On Thu, 13 Jun 2024 at 14:14, Andrew Morton <a...@linux-foundation.org> wrote:
>
> The concept sounds a little strange.  If some code takes a copy of a
> string while some other code is altering it, yes, the result will be a
> mess.  This is why get_task_comm() exists, and why it uses locking.

The thing is, get_task_comm() is terminally broken.

Nobody sane uses it, and sometimes it's literally _because_ it uses locking.

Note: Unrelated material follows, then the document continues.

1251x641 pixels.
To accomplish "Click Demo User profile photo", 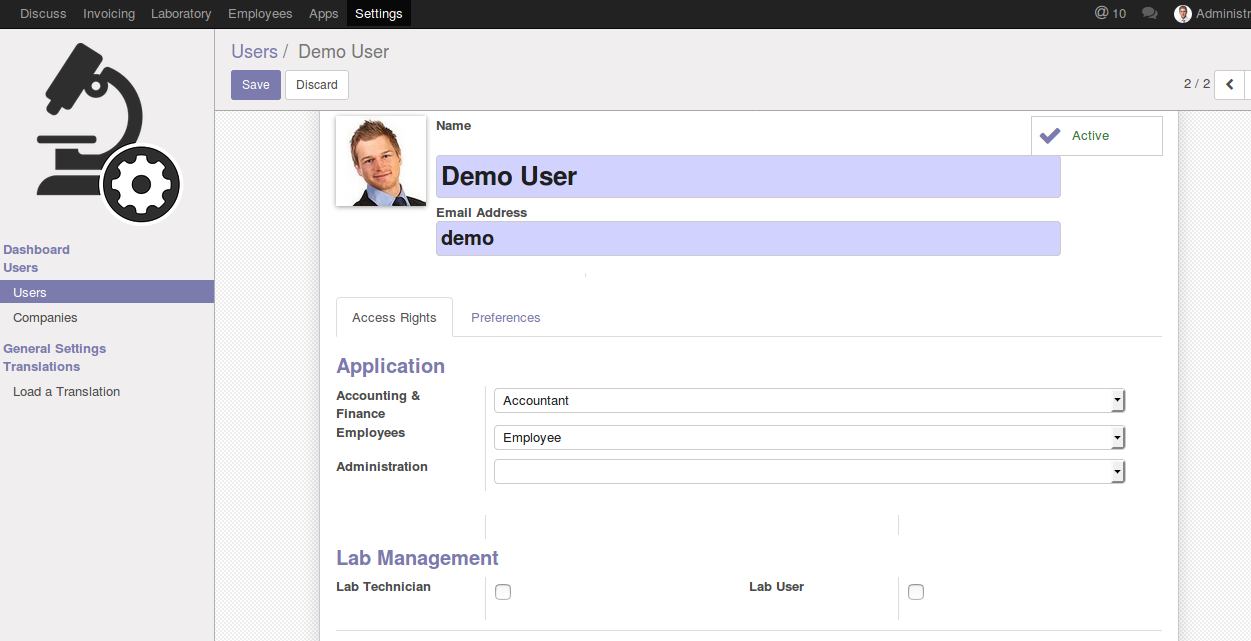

Let's look at the numbers:

 - 39 uses of get_task_comm()

 - 2 uses of __get_task_comm() because the locking doesn't work

 - 447 uses of raw "current->comm"

 - 112 uses of raw 'ta*sk->comm' (and possibly

IOW, we need to just accept the fact that nobody actually wants to use
"get_task_comm()". It's a broken interface. It's inconvenient, and the
locking makes it worse.

Now, I'm not convinced that kstrdup() is what anybody should use
should, but of the 600 "raw" uses of ->comm, four of them do seem to
be kstrdup.

Not great, I think they could be removed, but they are examples of
people doing this. And I think it *would* be good to have the
guarantee that yes, the kstrdup() result is always a proper string,
even if it's used for unstable sources. Who knows what other unstable
sources exist?

I do suspect that most of the raw uses of 'xyz->comm' is for
printouts. And I think we would be better with a '%pTSK' vsnprintf()
format thing for that.

Sadly, I don't think coccinelle can do the kinds of transforms that
involve printf format strings.

And no, a printk() string still couldn't use the locking version.